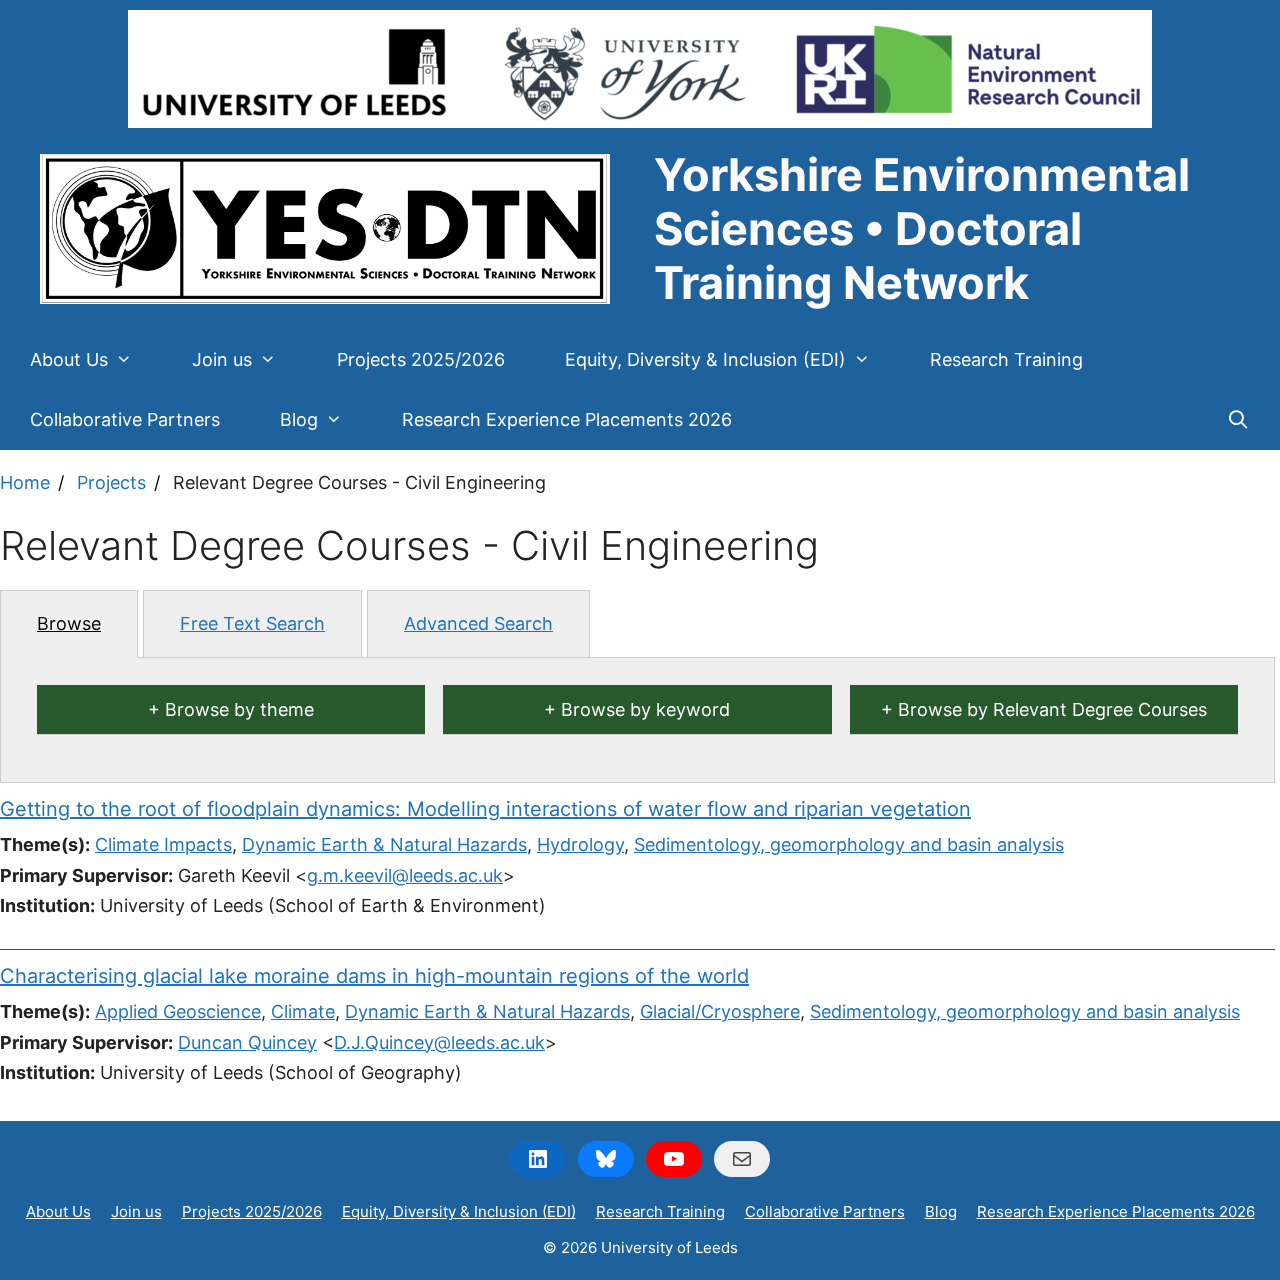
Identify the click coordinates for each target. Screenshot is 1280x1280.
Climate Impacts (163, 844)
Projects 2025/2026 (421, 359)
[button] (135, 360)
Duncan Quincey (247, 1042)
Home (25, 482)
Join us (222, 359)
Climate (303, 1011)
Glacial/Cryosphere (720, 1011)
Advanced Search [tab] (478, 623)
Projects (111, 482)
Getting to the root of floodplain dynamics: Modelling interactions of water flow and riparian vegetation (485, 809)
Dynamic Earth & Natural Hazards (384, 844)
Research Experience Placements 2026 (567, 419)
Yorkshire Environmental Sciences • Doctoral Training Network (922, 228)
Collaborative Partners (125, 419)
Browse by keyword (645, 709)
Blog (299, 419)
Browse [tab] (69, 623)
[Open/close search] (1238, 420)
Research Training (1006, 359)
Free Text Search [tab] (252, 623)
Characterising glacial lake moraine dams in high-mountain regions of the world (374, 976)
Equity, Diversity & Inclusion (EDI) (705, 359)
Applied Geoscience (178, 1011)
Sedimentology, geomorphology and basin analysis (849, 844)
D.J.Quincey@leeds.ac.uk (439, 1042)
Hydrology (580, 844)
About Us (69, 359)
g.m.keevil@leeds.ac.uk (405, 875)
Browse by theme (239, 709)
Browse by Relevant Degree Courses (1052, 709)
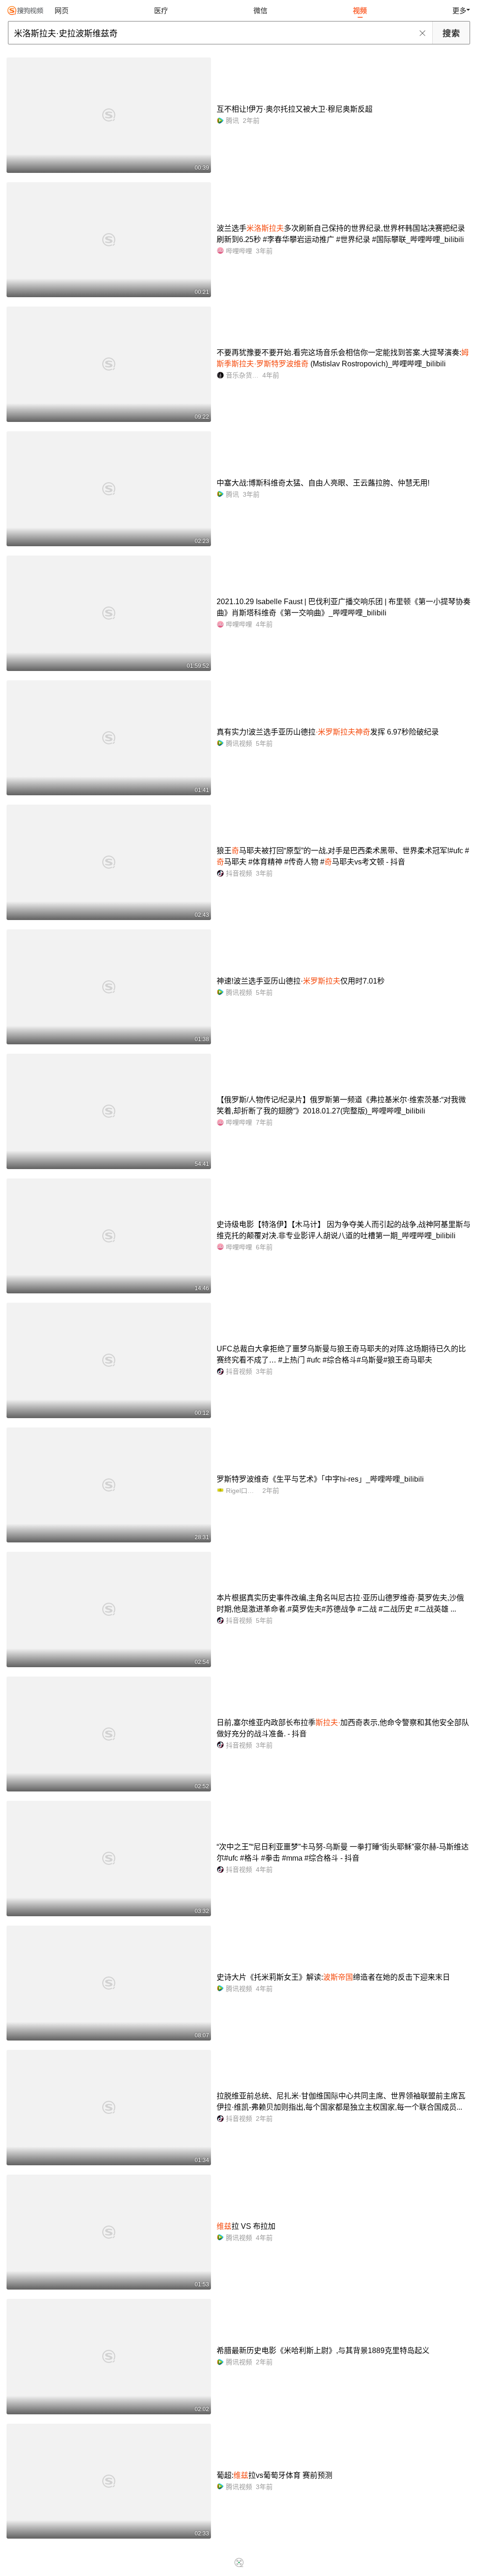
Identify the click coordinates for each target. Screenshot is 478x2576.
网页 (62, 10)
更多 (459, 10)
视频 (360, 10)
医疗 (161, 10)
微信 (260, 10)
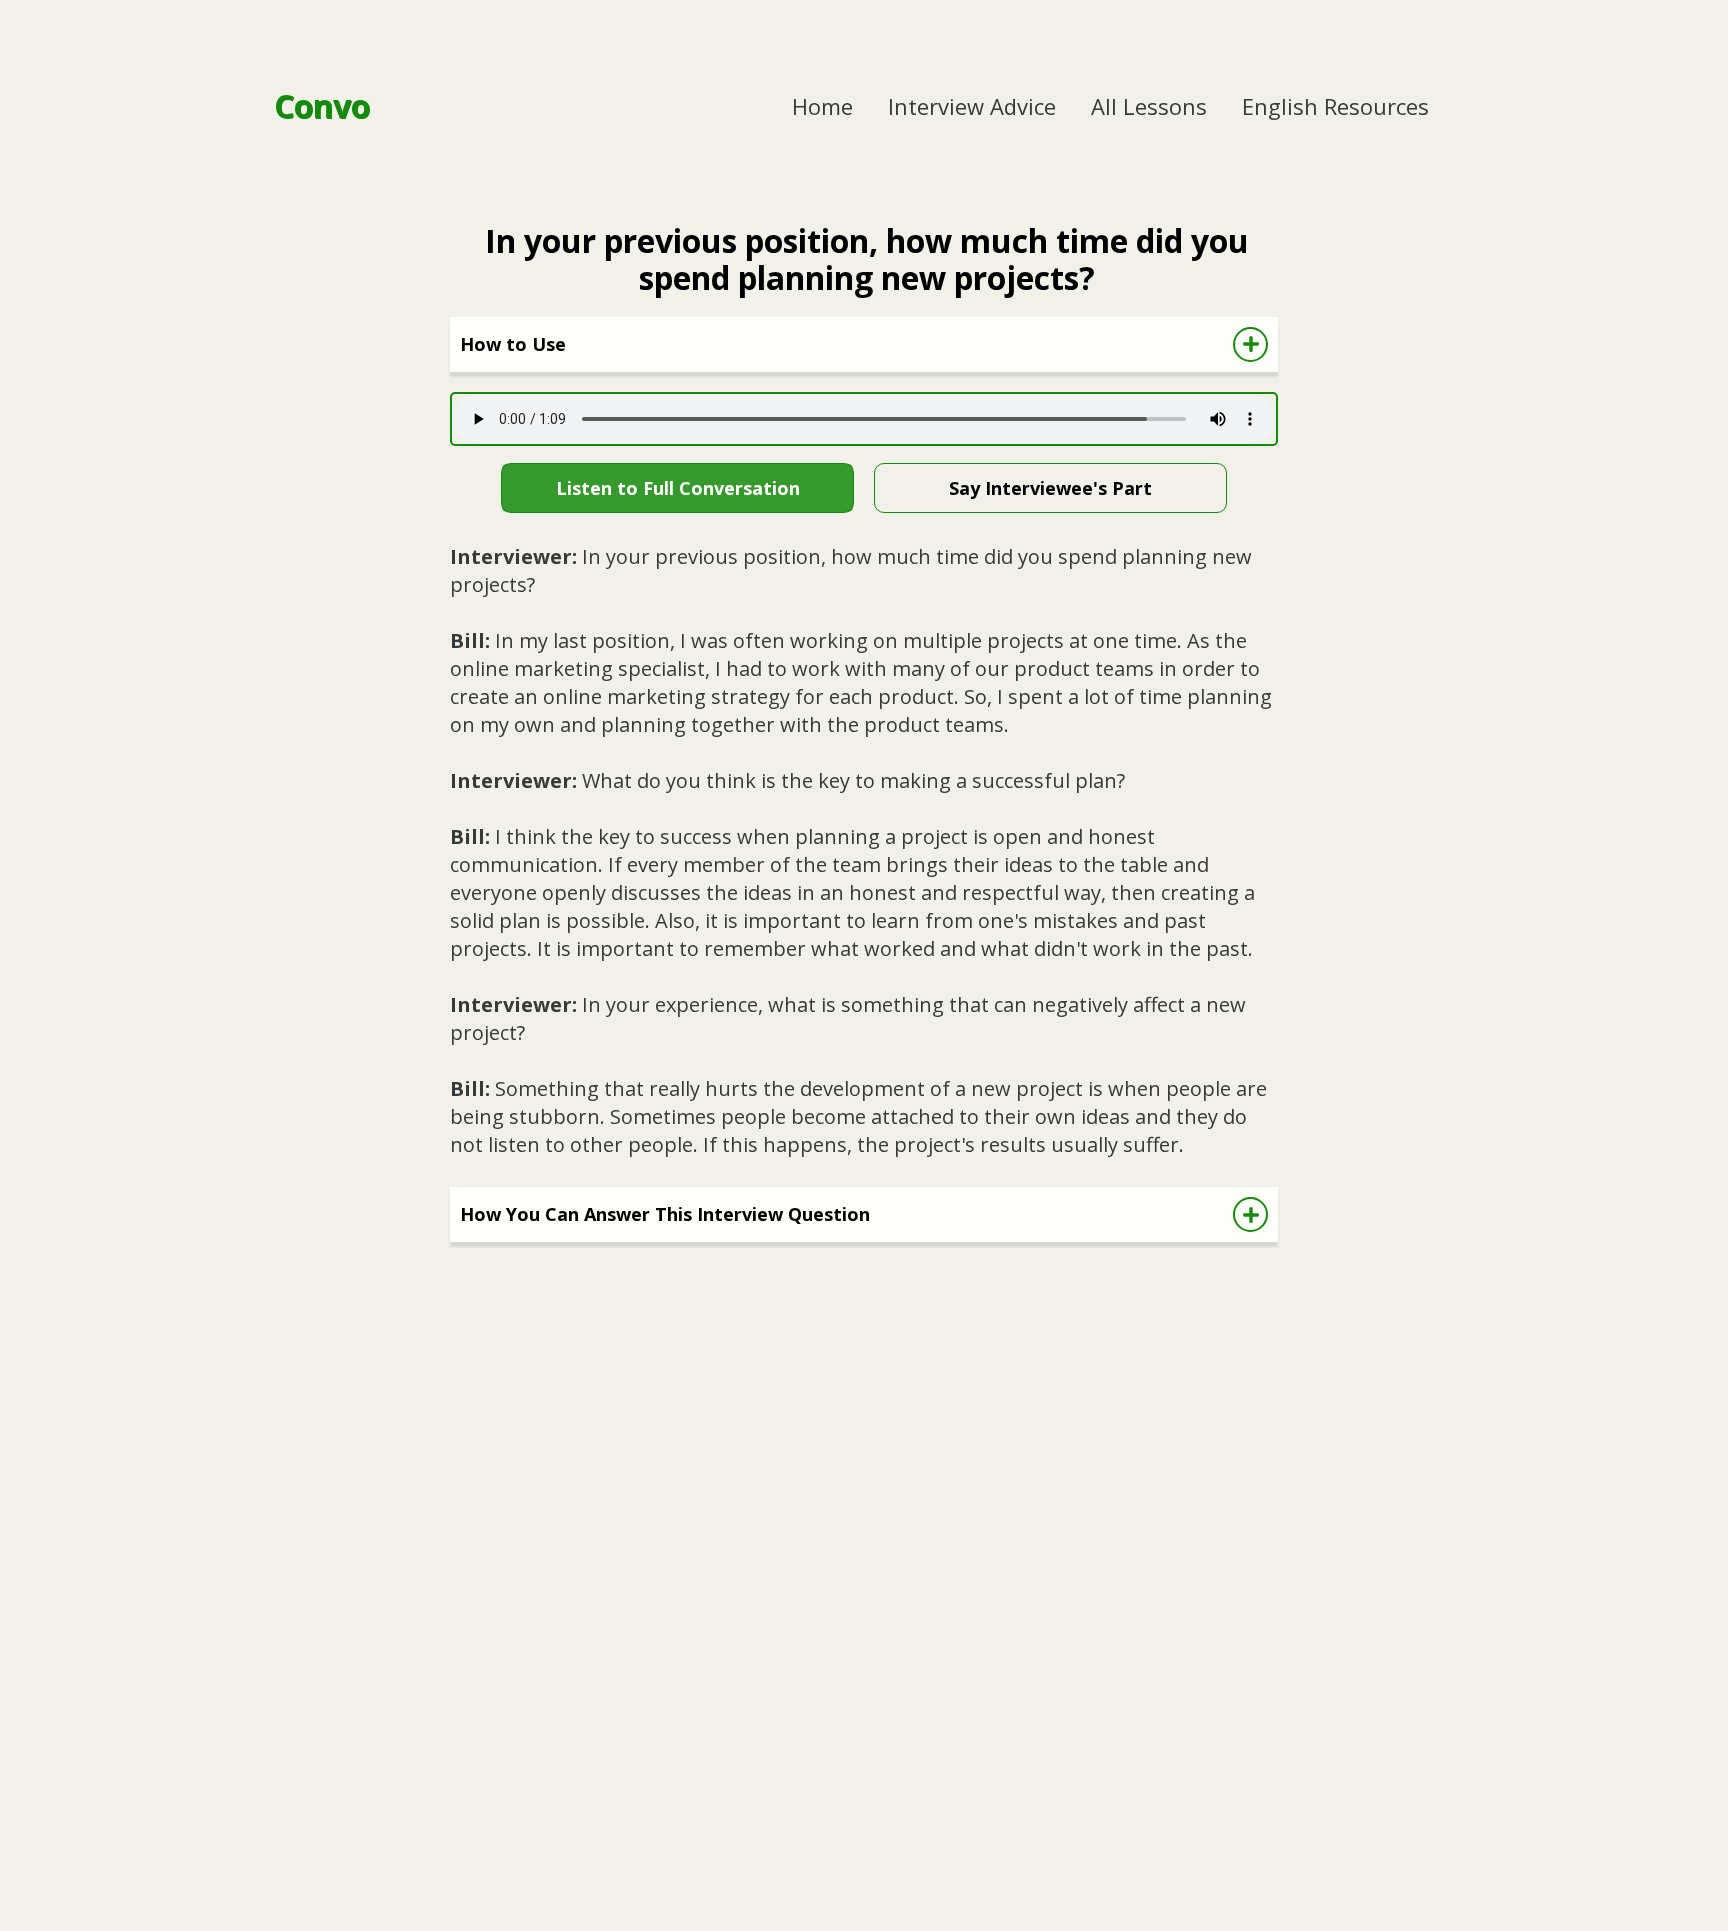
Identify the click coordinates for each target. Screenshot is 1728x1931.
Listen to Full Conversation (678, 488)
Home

(Problem to work on)
Using the listing above, show every line that includes the string "Browse".

(Answer for this exercise)
Browse by keyword (645, 709)
Browse [tab] (69, 623)
Browse by theme (239, 709)
Browse by Relevant Degree Courses (1052, 709)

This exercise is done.